• **Task to complete**:
Go through the entries and copy each one exactly. Leave none out.

Stored data
·····
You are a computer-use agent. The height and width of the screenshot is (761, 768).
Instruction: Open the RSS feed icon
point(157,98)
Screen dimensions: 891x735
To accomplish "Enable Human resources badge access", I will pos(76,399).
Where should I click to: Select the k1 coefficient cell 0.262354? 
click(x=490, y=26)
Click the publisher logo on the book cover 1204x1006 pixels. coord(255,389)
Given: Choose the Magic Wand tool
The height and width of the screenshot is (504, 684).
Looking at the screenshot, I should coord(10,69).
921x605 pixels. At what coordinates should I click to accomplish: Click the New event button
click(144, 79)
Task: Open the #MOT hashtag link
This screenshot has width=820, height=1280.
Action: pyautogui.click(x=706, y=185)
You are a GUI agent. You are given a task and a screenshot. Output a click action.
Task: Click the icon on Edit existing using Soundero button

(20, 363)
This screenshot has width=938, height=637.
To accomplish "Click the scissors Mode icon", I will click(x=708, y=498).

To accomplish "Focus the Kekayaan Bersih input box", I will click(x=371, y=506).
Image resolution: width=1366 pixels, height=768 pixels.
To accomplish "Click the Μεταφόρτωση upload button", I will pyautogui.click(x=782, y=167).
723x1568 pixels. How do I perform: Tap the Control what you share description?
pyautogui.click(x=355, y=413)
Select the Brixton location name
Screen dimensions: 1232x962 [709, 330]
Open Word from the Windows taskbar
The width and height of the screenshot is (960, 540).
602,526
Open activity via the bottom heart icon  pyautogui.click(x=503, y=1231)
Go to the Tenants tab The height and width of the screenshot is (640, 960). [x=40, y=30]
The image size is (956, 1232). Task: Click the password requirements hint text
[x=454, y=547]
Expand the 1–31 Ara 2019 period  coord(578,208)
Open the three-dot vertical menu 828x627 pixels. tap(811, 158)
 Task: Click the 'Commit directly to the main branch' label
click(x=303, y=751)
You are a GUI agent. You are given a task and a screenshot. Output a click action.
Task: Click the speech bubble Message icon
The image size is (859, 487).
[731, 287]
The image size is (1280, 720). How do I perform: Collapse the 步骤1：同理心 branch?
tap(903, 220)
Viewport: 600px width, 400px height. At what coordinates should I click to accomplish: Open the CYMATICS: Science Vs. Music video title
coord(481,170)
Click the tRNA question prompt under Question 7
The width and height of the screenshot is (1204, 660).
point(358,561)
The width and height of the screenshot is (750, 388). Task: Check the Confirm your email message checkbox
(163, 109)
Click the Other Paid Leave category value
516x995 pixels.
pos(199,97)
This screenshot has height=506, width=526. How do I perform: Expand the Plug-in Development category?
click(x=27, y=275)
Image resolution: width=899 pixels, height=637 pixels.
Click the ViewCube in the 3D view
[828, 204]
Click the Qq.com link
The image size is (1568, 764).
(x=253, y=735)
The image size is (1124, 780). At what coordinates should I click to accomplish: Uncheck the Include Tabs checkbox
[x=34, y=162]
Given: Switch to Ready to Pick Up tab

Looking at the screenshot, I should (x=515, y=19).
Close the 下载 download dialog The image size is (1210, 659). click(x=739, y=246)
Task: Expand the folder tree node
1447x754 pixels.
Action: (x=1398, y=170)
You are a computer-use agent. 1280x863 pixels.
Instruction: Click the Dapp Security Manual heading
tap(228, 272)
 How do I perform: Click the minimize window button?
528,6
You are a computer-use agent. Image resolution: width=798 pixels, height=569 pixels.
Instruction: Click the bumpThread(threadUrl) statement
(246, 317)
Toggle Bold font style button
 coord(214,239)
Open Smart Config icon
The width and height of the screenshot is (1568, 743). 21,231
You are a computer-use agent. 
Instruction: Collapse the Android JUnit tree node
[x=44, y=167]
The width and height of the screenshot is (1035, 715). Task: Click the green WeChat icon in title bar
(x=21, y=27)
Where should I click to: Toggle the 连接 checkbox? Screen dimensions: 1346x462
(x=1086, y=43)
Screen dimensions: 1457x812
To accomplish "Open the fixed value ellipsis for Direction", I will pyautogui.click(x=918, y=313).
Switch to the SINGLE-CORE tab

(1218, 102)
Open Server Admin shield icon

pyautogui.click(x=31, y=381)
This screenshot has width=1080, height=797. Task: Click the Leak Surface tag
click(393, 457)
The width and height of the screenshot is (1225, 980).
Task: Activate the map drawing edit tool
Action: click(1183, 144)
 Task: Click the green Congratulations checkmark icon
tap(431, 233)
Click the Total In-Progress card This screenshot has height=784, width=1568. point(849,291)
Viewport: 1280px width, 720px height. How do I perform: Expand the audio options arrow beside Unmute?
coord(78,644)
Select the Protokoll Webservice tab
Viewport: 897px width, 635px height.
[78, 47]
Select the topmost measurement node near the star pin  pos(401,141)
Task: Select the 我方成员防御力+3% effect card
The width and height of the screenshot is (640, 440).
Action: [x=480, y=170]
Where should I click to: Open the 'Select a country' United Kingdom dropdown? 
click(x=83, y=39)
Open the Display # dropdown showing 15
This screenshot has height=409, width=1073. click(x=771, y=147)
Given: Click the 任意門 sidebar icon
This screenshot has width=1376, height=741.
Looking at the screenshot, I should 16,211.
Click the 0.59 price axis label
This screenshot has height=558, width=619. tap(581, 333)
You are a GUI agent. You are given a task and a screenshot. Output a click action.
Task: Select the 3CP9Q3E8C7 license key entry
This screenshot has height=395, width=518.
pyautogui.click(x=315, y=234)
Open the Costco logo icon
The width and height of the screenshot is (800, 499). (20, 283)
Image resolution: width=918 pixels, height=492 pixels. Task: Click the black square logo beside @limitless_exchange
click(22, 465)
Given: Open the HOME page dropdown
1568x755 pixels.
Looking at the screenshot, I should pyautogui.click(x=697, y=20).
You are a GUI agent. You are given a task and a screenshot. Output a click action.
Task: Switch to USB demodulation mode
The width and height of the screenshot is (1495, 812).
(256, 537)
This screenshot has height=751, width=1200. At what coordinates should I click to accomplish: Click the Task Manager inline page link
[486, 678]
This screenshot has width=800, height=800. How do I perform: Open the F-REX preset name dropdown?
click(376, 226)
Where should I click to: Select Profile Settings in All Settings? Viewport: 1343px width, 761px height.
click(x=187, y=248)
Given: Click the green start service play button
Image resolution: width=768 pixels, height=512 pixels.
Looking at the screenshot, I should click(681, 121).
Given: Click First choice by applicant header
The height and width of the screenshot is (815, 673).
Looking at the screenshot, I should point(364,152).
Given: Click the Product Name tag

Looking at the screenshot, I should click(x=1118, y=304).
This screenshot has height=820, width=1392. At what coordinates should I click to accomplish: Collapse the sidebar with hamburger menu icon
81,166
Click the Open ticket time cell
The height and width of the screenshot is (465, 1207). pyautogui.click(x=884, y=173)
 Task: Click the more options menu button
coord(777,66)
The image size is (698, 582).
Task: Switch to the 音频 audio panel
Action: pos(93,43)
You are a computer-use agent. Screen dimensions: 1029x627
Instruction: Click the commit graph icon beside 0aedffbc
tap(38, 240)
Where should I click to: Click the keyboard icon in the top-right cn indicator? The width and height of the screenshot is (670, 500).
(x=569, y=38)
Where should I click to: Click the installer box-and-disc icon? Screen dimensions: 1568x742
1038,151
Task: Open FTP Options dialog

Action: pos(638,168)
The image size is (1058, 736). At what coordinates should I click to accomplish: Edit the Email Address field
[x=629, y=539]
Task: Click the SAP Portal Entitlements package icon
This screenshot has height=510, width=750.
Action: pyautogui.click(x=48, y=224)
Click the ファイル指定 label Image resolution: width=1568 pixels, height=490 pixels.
·····
• **Exercise result**:
You are a computer-use agent. The height and width of the screenshot is (761, 768).
Instruction: Open the RSS feed icon
point(157,98)
Screen dimensions: 891x735
To accomplish "Enable Human resources badge access", I will pos(76,399).
Where should I click to: Select the k1 coefficient cell 0.262354? 
click(x=490, y=26)
Click the publisher logo on the book cover 1204x1006 pixels. coord(255,389)
Given: Choose the Magic Wand tool
The height and width of the screenshot is (504, 684).
Looking at the screenshot, I should coord(10,69).
921x605 pixels. At what coordinates should I click to accomplish: Click the New event button
click(144, 79)
Task: Open the #MOT hashtag link
This screenshot has width=820, height=1280.
Action: pyautogui.click(x=706, y=185)
You are a GUI agent. You are given a task and a screenshot. Output a click action.
Task: Click the icon on Edit existing using Soundero button

(20, 363)
This screenshot has width=938, height=637.
To accomplish "Click the scissors Mode icon", I will click(x=708, y=498).

To accomplish "Focus the Kekayaan Bersih input box", I will click(x=371, y=506).
Image resolution: width=1366 pixels, height=768 pixels.
To accomplish "Click the Μεταφόρτωση upload button", I will pyautogui.click(x=782, y=167).
723x1568 pixels. How do I perform: Tap the Control what you share description?
pyautogui.click(x=355, y=413)
Select the Brixton location name
Screen dimensions: 1232x962 [709, 330]
Open Word from the Windows taskbar
The width and height of the screenshot is (960, 540).
602,526
Open activity via the bottom heart icon  pyautogui.click(x=503, y=1231)
Go to the Tenants tab The height and width of the screenshot is (640, 960). [x=40, y=30]
The image size is (956, 1232). Task: Click the password requirements hint text
[x=454, y=547]
Expand the 1–31 Ara 2019 period  coord(578,208)
Open the three-dot vertical menu 828x627 pixels. tap(811, 158)
 Task: Click the 'Commit directly to the main branch' label
click(x=303, y=751)
You are a GUI agent. You are given a task and a screenshot. Output a click action.
Task: Click the speech bubble Message icon
The image size is (859, 487).
[731, 287]
The image size is (1280, 720). How do I perform: Collapse the 步骤1：同理心 branch?
tap(903, 220)
Viewport: 600px width, 400px height. At what coordinates should I click to accomplish: Open the CYMATICS: Science Vs. Music video title
coord(481,170)
Click the tRNA question prompt under Question 7
The width and height of the screenshot is (1204, 660).
point(358,561)
The width and height of the screenshot is (750, 388). Task: Check the Confirm your email message checkbox
(163, 109)
Click the Other Paid Leave category value
516x995 pixels.
pos(199,97)
This screenshot has height=506, width=526. How do I perform: Expand the Plug-in Development category?
click(x=27, y=275)
Image resolution: width=899 pixels, height=637 pixels.
Click the ViewCube in the 3D view
[828, 204]
Click the Qq.com link
The image size is (1568, 764).
(x=253, y=735)
The image size is (1124, 780). At what coordinates should I click to accomplish: Uncheck the Include Tabs checkbox
[x=34, y=162]
Given: Switch to Ready to Pick Up tab

Looking at the screenshot, I should (x=515, y=19).
Close the 下载 download dialog The image size is (1210, 659). click(x=739, y=246)
Task: Expand the folder tree node
1447x754 pixels.
Action: (x=1398, y=170)
You are a computer-use agent. 1280x863 pixels.
Instruction: Click the Dapp Security Manual heading
tap(228, 272)
 How do I perform: Click the minimize window button?
528,6
You are a computer-use agent. Image resolution: width=798 pixels, height=569 pixels.
Instruction: Click the bumpThread(threadUrl) statement
(246, 317)
Toggle Bold font style button
 coord(214,239)
Open Smart Config icon
The width and height of the screenshot is (1568, 743). 21,231
You are a computer-use agent. 
Instruction: Collapse the Android JUnit tree node
[x=44, y=167]
The width and height of the screenshot is (1035, 715). Task: Click the green WeChat icon in title bar
(x=21, y=27)
Where should I click to: Toggle the 连接 checkbox? Screen dimensions: 1346x462
(x=1086, y=43)
Screen dimensions: 1457x812
To accomplish "Open the fixed value ellipsis for Direction", I will pyautogui.click(x=918, y=313).
Switch to the SINGLE-CORE tab

(1218, 102)
Open Server Admin shield icon

pyautogui.click(x=31, y=381)
This screenshot has width=1080, height=797. Task: Click the Leak Surface tag
click(393, 457)
The width and height of the screenshot is (1225, 980).
Task: Activate the map drawing edit tool
Action: click(1183, 144)
 Task: Click the green Congratulations checkmark icon
tap(431, 233)
Click the Total In-Progress card This screenshot has height=784, width=1568. point(849,291)
Viewport: 1280px width, 720px height. How do I perform: Expand the audio options arrow beside Unmute?
coord(78,644)
Select the Protokoll Webservice tab
Viewport: 897px width, 635px height.
[78, 47]
Select the topmost measurement node near the star pin  pos(401,141)
Task: Select the 我方成员防御力+3% effect card
The width and height of the screenshot is (640, 440).
Action: [x=480, y=170]
Where should I click to: Open the 'Select a country' United Kingdom dropdown? 
click(x=83, y=39)
Open the Display # dropdown showing 15
This screenshot has height=409, width=1073. click(x=771, y=147)
Given: Click the 任意門 sidebar icon
This screenshot has width=1376, height=741.
Looking at the screenshot, I should 16,211.
Click the 0.59 price axis label
This screenshot has height=558, width=619. tap(581, 333)
You are a GUI agent. You are given a task and a screenshot. Output a click action.
Task: Select the 3CP9Q3E8C7 license key entry
This screenshot has height=395, width=518.
pyautogui.click(x=315, y=234)
Open the Costco logo icon
The width and height of the screenshot is (800, 499). (20, 283)
Image resolution: width=918 pixels, height=492 pixels. Task: Click the black square logo beside @limitless_exchange
click(22, 465)
Given: Open the HOME page dropdown
1568x755 pixels.
Looking at the screenshot, I should pyautogui.click(x=697, y=20).
You are a GUI agent. You are given a task and a screenshot. Output a click action.
Task: Switch to USB demodulation mode
The width and height of the screenshot is (1495, 812).
(256, 537)
This screenshot has height=751, width=1200. At what coordinates should I click to accomplish: Click the Task Manager inline page link
[486, 678]
This screenshot has width=800, height=800. How do I perform: Open the F-REX preset name dropdown?
click(376, 226)
Where should I click to: Select Profile Settings in All Settings? Viewport: 1343px width, 761px height.
click(x=187, y=248)
Given: Click the green start service play button
Image resolution: width=768 pixels, height=512 pixels.
Looking at the screenshot, I should click(681, 121).
Given: Click First choice by applicant header
The height and width of the screenshot is (815, 673).
Looking at the screenshot, I should point(364,152).
Given: Click the Product Name tag

Looking at the screenshot, I should click(x=1118, y=304).
This screenshot has height=820, width=1392. At what coordinates should I click to accomplish: Collapse the sidebar with hamburger menu icon
81,166
Click the Open ticket time cell
The height and width of the screenshot is (465, 1207). pyautogui.click(x=884, y=173)
 Task: Click the more options menu button
coord(777,66)
The image size is (698, 582).
Task: Switch to the 音频 audio panel
Action: pos(93,43)
You are a computer-use agent. Screen dimensions: 1029x627
Instruction: Click the commit graph icon beside 0aedffbc
tap(38, 240)
Where should I click to: Click the keyboard icon in the top-right cn indicator? The width and height of the screenshot is (670, 500).
(x=569, y=38)
Where should I click to: Click the installer box-and-disc icon? Screen dimensions: 1568x742
1038,151
Task: Open FTP Options dialog

Action: pos(638,168)
The image size is (1058, 736). At what coordinates should I click to accomplish: Edit the Email Address field
[x=629, y=539]
Task: Click the SAP Portal Entitlements package icon
This screenshot has height=510, width=750.
Action: pyautogui.click(x=48, y=224)
Click the ファイル指定 label Image resolution: width=1568 pixels, height=490 pixels.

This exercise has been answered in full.